» Action item
Please explain, in one to three sentences, why the fight-writing post below recommends including characters who outclass the protagonist.

» Selected passage
------------------------------

Fight Write: We’re Only Human

Today, we’re going to take a break from our regularly scheduled blogging programming to discuss some important character traits. There’s a somewhat disturbing trend roaming through YA right now and while this deals mostly with female “action hero” protagonists, it’s affecting the male characters too. We can call it exceptionalism, prodigy, or perfection but there is a pervading trend right now in popular literature that says a hero must be perfect to succeed. We have a steady stream of heroes who make no mistakes, who travel on a simple, single line towards an inevitable destination. Their flaw is that they are without flaw, the mistakes they make are the fault of someone else, and all the choices are easy. I sort of wish that in real life, we fit into such easily identifiable boxes but alas, the world is a bit more confusing than that. Worse, a perfect character is a boring one. A character whose fall is softened, whose antagonists are left on a choke chain, who is perfect, ends up negating tension in their story.

Below are some basic suggestions to keep in mind when crafting your characters. This applies to female action protagonists as well as male ones, but keep in mind that female characters (unfortunately) walk a much tighter line than their male counterparts. For them, you’re fighting an uphill battle against audience expectation.

We’re Only Human:

This one is going to be a bit more general, rather than specifically about fight scenes, but it’s worth talking about: Your character does not need to be perfect. They can be wrong, they can make mistakes, and they can fail. And all of this can make your story stronger. A character with flaws will always be more interesting, to the reader, than one without. So, let’s talk about a few writing flaws, that can massively improve your characters.

The Master or the Apprentice:

Your character doesn’t need to be skilled at everything they want to be, and they certainly don’t need to be the best. Ask yourself, which is more interesting? A character who is trying to earn their place and learn the ropes of a skill, or a master of all they survey. A character who is a master of a skill can be useful if you’re trying to teach the audience about that skill, but in nearly every other situation, you’re going to get a more interesting story if other characters exist who outclass your character.

For instance, Star Wars isn’t interesting because Luke and Vader are on an equal footing. Throughout the original trilogy, Luke is playing catch up to Vader’s skill as a combatant.

Having characters who are flat out more powerful than your protagonist, creates a real threat that the they can be defeated, and for your audience, a real threat to your hero. Who will win? It’s hard to say. And that’s what’s going to keep your audience turning pages.

Beyond Right and Wrong:

Your character can be wrong, make mistakes, and screw up, just like any other person. And, to an extent, this won’t hurt your story. This is a bit trickier, because you can swing too far, have your hero be wrong about everything, and end up with a mess. But, don’t be afraid to let your character make mistakes. Trust people they want to, but shouldn’t. Misunderstand situations they’re not familiar with. Even get manipulated into doing thing things they really shouldn’t.

Bad calls are something everyone has to deal with sooner or later. How your hero deals with them can be far more interesting than a character who never makes mistakes.

What is important is the decisions the character makes have to based on a rational thought process, just one that doesn’t have all the information.

Omniscience:

On that subject, your character doesn’t need to know everything. Really, they can’t. When they’re making decisions, ask yourself: what do they know? What do they understand? What do they believe?

------------------------------

» Dataset excerpts
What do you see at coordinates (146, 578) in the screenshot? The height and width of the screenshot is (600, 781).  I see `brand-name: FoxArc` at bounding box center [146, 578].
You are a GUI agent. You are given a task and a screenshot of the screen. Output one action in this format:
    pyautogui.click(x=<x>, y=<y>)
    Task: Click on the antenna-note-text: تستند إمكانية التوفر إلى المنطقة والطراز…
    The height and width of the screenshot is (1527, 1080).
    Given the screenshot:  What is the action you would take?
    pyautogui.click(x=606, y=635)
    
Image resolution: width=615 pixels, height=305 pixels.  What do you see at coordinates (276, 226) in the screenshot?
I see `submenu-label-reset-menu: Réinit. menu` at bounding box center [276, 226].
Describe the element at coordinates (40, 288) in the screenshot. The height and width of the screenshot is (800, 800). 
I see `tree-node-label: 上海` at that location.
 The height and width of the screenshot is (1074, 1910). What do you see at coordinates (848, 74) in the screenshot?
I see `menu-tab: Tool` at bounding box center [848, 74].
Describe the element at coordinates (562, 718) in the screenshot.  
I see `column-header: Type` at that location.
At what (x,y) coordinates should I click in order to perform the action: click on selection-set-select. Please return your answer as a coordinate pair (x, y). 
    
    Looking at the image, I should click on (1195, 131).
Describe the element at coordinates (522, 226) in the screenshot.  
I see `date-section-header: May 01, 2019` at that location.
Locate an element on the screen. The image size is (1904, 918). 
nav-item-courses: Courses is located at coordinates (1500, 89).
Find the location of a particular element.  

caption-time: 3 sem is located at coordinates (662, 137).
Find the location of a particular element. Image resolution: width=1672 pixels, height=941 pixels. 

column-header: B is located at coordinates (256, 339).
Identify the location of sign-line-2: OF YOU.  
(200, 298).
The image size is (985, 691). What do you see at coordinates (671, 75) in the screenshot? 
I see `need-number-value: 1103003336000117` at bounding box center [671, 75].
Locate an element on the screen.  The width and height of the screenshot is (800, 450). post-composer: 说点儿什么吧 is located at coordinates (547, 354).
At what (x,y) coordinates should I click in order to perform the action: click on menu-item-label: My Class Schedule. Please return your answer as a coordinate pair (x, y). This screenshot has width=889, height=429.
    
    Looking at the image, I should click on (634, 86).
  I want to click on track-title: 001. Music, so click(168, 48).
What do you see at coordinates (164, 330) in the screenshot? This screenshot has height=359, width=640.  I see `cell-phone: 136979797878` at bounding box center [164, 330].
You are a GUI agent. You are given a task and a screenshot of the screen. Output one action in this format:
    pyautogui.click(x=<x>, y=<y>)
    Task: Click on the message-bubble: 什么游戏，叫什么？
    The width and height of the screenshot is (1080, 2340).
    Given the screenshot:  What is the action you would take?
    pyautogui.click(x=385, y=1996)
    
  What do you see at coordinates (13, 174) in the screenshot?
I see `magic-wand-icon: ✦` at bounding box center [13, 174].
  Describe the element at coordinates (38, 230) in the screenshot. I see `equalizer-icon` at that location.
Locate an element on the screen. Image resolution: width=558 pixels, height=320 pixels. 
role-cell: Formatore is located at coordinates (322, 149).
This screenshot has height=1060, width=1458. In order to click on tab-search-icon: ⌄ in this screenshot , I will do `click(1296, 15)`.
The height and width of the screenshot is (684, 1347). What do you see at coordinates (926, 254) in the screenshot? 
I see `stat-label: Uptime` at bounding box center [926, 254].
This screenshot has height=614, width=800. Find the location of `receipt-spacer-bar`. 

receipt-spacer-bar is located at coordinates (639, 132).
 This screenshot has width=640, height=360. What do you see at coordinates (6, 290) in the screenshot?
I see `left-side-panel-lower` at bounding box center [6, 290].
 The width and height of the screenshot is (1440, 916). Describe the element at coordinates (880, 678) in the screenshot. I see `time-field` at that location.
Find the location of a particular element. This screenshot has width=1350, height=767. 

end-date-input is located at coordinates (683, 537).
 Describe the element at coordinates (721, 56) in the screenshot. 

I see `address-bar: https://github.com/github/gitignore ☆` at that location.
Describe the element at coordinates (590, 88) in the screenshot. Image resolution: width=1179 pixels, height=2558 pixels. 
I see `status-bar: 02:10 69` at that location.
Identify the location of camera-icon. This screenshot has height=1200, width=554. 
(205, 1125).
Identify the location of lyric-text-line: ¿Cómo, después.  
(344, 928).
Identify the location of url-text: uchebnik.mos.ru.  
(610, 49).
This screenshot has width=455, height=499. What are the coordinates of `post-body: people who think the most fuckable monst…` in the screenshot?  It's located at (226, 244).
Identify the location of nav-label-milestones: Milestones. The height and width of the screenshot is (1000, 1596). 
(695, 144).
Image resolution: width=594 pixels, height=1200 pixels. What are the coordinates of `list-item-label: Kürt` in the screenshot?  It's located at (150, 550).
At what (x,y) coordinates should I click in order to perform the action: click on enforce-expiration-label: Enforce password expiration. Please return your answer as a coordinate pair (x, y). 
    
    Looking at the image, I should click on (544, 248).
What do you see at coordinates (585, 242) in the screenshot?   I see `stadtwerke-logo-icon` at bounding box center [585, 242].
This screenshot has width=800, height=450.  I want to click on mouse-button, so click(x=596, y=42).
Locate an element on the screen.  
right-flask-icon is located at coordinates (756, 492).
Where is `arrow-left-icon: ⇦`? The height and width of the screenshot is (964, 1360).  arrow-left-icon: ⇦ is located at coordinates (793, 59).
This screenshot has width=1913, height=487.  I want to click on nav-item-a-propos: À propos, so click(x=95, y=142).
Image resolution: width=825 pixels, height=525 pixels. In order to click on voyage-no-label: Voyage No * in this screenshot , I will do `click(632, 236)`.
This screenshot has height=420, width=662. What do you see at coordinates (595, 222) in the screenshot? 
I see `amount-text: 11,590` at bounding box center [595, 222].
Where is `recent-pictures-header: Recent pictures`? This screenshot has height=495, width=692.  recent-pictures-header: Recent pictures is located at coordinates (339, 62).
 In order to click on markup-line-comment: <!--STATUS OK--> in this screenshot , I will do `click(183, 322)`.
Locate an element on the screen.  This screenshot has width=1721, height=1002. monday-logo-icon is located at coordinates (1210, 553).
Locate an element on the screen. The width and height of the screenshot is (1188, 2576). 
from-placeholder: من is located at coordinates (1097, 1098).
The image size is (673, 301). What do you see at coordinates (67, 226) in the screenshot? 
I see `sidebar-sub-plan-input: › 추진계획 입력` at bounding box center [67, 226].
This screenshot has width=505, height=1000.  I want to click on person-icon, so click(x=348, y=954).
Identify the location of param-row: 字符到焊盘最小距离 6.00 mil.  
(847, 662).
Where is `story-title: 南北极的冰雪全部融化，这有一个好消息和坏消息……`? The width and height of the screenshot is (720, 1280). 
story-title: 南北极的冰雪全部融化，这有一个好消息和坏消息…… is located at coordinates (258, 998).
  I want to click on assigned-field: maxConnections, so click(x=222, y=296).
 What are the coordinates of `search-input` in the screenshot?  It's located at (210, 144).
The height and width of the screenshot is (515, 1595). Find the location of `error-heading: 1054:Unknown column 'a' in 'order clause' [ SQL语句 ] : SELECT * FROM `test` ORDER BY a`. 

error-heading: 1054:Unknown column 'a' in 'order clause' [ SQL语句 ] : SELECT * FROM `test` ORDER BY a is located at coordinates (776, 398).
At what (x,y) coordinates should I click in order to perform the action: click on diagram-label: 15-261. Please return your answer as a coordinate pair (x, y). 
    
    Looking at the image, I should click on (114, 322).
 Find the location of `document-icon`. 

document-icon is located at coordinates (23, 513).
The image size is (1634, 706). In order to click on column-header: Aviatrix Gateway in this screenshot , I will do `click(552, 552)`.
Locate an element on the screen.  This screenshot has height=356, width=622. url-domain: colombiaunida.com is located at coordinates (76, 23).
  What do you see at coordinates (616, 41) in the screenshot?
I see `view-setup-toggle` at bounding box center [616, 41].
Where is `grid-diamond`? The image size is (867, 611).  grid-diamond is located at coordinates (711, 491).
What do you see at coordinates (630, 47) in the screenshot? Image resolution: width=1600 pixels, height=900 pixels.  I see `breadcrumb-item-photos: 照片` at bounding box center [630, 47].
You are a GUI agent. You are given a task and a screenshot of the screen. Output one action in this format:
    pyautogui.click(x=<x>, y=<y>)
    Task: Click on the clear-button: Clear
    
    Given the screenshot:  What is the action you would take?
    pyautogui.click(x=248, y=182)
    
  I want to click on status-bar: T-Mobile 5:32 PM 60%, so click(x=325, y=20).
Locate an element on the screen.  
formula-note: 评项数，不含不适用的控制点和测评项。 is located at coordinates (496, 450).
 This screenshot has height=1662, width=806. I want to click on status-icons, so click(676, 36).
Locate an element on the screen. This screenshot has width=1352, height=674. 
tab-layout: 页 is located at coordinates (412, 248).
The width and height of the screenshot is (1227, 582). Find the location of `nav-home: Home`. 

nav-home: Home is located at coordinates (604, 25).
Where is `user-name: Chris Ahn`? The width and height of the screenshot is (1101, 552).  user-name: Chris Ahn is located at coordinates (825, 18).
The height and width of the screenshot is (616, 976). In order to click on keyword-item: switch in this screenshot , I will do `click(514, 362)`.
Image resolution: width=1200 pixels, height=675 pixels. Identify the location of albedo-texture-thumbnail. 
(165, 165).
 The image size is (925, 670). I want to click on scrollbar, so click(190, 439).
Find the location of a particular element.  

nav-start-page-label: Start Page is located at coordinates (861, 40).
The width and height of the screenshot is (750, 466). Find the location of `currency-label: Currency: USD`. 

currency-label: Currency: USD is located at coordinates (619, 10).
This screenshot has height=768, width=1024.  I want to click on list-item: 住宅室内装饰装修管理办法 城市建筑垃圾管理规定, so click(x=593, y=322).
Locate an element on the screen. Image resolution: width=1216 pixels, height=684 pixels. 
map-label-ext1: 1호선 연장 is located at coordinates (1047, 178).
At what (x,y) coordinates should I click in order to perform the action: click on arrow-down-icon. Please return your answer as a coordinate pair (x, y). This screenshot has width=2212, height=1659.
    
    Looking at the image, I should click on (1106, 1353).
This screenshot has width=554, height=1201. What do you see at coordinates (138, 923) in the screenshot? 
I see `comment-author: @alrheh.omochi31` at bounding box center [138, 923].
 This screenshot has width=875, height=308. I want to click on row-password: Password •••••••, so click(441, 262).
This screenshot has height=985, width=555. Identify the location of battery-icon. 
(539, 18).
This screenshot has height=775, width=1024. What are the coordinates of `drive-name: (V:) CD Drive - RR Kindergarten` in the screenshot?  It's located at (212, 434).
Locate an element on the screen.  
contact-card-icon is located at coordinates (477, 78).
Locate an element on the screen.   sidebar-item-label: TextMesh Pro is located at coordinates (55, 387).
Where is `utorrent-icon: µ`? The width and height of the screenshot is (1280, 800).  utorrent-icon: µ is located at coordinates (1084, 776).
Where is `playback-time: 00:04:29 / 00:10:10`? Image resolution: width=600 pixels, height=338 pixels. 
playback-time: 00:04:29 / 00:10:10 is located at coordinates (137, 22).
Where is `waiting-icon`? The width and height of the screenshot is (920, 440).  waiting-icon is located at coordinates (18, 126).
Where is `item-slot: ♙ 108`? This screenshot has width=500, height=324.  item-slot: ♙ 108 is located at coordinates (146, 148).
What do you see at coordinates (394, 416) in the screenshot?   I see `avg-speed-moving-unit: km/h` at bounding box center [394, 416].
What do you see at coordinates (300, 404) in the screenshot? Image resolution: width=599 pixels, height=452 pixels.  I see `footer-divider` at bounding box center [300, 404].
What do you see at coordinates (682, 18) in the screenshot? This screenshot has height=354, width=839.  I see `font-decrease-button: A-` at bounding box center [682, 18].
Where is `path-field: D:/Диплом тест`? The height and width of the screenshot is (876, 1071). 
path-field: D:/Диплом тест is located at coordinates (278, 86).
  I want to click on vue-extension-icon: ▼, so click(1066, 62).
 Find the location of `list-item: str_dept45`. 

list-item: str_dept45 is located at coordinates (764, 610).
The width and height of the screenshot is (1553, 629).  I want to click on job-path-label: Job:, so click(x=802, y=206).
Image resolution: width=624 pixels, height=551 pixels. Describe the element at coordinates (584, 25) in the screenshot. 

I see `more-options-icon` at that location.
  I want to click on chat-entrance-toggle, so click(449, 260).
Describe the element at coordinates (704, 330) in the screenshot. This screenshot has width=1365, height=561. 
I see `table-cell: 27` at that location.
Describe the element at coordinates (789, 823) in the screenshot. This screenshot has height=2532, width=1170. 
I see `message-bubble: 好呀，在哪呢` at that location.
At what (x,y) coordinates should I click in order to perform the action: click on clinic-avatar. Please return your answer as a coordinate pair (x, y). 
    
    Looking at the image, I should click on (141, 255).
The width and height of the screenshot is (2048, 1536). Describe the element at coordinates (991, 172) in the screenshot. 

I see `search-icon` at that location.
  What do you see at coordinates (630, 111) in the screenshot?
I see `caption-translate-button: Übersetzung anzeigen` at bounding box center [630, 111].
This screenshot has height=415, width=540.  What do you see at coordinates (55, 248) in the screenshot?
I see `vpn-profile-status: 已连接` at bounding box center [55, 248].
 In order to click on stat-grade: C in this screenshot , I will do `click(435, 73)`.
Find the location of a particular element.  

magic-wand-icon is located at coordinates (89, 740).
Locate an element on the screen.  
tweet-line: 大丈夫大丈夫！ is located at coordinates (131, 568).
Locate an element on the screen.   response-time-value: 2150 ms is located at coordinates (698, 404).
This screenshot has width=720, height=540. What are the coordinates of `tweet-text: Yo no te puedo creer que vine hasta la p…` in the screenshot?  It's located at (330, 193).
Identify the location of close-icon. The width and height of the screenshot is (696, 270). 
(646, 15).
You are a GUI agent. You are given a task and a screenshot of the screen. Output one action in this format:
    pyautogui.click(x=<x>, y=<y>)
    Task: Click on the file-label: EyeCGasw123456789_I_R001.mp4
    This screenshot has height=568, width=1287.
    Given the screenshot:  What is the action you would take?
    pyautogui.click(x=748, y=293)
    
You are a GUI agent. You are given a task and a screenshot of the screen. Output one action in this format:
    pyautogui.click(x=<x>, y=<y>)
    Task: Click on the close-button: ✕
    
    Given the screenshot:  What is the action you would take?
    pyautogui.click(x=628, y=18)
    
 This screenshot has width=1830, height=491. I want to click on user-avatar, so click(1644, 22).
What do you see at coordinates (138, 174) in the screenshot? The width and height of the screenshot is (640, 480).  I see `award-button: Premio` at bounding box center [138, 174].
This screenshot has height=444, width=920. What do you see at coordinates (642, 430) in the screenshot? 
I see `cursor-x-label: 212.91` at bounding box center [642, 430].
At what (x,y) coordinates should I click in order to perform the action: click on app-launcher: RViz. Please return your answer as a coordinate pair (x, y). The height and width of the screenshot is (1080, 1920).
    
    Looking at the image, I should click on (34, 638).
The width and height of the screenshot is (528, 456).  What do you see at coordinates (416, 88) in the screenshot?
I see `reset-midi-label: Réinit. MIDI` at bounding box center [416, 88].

------------------------------

» Your solution
Characters who are more powerful than the protagonist create a real threat that the hero can be defeated. That makes it hard to say who will win, and the uncertainty keeps the audience turning pages.